Trayvon Martin Shooting Won't Go Before Grand Jury - Yet
Though an indictment against shooter George Zimmerman in Trayvon Martin's death may yet be coming, it won't arrive this Tuesday.
Special prosecutor Angela Corey made it known Monday that Sanford, Fla.'s grand jury that convenes Tuesday won't yet hear her findings regarding Zimmerman's Feb. 26 shooting of the 17-year-old, unarmed Martin, the Associated Press reported. Corey did clarify that Zimmerman, a neighborhood watch volunteer, may yet face charges once her investigation has been completed.
Under Florida law, only first-degree murder cases actually require a grand jury presentation, though it remains an option in other cases at the prosecutor's discretion.

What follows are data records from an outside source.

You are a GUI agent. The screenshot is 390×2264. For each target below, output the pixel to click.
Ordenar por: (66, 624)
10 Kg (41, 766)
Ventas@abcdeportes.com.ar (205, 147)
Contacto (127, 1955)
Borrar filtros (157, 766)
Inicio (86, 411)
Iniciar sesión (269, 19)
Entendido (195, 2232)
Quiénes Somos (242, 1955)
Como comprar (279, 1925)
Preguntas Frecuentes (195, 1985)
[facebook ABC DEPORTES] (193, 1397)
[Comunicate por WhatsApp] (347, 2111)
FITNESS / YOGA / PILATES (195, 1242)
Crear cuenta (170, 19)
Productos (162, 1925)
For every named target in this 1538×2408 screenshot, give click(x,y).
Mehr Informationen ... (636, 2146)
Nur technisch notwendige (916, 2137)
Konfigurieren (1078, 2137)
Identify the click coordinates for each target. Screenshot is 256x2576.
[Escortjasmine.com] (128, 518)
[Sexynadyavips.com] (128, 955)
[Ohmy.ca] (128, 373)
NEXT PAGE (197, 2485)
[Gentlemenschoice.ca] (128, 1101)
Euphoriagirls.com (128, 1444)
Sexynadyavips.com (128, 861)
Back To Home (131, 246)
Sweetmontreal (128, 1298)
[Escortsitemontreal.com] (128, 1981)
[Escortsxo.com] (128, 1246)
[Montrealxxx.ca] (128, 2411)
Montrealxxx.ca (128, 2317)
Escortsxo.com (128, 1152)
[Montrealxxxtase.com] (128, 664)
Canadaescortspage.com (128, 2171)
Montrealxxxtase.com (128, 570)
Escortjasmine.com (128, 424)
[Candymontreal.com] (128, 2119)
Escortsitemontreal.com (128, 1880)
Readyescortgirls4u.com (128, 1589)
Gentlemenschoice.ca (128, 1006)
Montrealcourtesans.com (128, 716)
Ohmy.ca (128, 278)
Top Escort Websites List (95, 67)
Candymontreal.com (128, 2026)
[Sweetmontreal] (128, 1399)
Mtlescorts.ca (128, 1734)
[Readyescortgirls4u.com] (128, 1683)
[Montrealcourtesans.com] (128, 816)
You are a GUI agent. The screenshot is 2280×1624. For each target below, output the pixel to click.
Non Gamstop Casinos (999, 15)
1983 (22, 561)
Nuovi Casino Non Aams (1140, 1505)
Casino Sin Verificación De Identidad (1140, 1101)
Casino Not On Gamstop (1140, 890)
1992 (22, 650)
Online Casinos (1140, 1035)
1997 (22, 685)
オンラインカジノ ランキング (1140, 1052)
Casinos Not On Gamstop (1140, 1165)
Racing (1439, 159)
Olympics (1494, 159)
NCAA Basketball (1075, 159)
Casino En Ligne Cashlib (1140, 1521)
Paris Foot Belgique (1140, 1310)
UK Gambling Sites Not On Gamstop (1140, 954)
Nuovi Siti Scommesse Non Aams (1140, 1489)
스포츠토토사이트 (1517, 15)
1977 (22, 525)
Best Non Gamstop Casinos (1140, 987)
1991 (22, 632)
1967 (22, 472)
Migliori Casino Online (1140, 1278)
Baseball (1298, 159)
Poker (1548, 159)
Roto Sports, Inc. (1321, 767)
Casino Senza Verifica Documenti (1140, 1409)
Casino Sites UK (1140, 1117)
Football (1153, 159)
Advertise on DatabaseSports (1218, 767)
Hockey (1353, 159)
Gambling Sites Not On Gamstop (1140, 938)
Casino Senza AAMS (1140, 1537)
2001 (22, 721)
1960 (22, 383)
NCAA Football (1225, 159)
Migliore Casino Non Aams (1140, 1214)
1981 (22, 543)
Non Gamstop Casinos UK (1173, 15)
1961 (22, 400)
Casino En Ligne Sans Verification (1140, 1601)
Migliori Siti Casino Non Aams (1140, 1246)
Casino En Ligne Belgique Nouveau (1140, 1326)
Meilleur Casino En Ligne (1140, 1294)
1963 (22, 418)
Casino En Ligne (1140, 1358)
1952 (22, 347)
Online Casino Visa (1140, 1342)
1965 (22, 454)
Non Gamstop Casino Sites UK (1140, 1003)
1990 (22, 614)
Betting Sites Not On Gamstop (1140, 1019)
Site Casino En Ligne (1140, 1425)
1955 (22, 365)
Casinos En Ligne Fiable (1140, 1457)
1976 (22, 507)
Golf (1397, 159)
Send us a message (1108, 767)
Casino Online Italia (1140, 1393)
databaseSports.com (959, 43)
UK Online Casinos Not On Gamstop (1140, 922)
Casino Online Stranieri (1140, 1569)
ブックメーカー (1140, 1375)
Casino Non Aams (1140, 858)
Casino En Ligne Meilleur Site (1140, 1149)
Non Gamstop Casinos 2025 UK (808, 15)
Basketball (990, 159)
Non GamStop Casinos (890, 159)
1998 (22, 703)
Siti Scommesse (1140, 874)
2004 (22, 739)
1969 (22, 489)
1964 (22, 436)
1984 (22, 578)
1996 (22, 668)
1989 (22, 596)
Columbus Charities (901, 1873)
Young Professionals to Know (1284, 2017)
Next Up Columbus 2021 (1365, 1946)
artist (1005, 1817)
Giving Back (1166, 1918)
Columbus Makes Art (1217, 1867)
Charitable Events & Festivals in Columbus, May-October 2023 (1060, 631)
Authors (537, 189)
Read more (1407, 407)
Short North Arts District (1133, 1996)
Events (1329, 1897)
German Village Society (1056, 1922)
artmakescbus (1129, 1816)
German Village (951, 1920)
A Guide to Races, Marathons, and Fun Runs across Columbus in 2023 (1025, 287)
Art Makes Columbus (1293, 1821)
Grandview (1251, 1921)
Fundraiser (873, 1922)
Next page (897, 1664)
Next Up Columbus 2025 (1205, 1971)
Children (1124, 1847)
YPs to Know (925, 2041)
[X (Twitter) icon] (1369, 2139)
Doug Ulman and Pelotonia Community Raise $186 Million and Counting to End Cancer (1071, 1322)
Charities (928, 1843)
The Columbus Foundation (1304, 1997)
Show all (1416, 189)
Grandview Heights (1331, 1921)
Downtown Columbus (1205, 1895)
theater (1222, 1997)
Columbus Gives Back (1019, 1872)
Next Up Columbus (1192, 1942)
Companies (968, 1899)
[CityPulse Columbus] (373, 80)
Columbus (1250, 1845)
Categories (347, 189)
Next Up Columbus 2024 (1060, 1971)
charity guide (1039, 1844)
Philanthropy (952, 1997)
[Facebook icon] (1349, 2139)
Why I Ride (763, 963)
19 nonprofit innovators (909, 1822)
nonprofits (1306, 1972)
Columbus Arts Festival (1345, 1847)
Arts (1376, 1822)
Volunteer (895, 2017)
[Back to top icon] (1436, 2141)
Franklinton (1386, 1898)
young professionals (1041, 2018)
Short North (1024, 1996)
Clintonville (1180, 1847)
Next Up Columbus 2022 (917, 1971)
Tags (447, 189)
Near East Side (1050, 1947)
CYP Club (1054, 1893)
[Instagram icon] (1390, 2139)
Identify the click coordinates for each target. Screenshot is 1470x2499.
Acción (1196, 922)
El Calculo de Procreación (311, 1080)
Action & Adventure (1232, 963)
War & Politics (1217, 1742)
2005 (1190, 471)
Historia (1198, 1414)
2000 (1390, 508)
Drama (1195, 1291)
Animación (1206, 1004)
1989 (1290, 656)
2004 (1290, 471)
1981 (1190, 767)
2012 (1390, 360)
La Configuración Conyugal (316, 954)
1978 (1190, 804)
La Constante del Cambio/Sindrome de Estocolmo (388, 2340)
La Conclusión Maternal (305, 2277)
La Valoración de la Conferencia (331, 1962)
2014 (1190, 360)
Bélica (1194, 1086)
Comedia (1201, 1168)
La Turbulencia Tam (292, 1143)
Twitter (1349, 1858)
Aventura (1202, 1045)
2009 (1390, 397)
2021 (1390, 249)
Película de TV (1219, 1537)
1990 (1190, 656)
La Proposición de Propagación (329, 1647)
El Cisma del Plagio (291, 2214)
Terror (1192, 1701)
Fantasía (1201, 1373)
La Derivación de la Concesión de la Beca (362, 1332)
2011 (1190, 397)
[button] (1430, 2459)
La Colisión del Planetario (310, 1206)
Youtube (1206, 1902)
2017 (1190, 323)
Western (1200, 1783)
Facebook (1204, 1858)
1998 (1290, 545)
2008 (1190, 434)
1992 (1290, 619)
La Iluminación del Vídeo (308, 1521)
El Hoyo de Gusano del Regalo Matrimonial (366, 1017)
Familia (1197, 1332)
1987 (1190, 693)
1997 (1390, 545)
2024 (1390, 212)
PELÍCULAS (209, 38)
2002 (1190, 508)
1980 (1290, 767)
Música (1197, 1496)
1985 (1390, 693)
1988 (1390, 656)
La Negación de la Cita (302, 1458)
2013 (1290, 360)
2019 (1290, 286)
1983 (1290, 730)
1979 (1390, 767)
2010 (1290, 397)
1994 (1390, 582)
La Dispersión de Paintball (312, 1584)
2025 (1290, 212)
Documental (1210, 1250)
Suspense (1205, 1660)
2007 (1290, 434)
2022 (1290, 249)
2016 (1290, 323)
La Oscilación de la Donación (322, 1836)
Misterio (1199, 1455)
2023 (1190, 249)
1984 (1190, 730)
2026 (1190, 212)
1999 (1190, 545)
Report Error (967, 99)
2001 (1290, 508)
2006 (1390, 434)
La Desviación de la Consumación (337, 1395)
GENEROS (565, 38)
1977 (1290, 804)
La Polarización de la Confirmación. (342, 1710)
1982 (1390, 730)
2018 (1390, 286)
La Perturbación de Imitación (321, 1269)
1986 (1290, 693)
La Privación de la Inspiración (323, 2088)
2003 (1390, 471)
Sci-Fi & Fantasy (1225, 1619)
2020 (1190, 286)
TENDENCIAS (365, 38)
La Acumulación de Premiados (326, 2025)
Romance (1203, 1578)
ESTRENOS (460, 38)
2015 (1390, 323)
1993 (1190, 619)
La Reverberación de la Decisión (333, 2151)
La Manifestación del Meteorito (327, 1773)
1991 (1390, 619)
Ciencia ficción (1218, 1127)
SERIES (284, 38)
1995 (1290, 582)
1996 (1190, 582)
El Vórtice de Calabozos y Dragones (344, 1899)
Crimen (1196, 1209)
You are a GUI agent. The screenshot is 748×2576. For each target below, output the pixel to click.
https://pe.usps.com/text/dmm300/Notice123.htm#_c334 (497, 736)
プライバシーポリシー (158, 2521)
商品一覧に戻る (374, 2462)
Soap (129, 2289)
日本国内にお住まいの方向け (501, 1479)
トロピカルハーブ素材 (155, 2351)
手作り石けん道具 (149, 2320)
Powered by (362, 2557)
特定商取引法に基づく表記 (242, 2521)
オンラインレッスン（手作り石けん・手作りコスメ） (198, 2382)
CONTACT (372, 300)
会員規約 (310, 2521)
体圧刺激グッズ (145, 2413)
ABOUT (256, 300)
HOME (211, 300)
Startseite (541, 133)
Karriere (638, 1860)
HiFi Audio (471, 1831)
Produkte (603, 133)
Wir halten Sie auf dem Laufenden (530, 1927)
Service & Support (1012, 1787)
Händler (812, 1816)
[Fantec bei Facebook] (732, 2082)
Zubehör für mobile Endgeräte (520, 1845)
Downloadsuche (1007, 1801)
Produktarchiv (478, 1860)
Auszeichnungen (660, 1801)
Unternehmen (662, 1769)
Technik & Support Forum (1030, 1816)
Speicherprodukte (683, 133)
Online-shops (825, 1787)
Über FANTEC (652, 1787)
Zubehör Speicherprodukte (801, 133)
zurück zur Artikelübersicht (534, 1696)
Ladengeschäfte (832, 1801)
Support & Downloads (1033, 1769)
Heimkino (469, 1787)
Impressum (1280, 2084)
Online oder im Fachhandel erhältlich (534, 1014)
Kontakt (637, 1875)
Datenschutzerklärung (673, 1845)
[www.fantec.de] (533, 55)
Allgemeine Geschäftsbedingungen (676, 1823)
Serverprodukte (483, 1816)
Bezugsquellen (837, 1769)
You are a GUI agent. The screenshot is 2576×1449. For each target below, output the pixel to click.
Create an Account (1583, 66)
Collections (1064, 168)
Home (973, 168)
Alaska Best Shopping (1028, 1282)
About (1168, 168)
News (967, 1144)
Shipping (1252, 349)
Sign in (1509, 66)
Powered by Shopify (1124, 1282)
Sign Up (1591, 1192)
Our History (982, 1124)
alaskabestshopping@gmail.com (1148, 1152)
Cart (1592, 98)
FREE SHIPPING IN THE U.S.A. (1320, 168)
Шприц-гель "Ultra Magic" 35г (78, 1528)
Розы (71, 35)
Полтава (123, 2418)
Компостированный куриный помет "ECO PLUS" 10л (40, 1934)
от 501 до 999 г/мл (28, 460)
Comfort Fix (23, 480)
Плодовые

Original prosecutor Norm Wolfinger reportedly intended on taking the case before a grand jury before he recused himself and Corey replaced him, but Corey has a reputedly has previously balked at taking cases unnecessarily before one.
The Martin case and its disparate media interpretations of the incident itself, the black teen victim's personal character and how an armed, half-white, half-hispanic Zimmerman approached the situation that night have slid American race relations and armed self-defense laws squarely back beneath a mass-media microscope.
A patrolling Zimmerman allegedly encountered Martin - wearing a hooded sweatshirt and carrying bottled iced tea and Skittles - as Martin returned from a 7-11 around the corner from his Sanford home. Zimmerman claimed he'd begun following Martin when he initially found him suspicious, and that Martin then attacked him, resulting in Zimmerman opening fire in self defense. Under Florida's "Stand Your Ground" Law, if Zimmerman's defense can prove that Martin attacked first, Zimmerman could avert murder prosecution.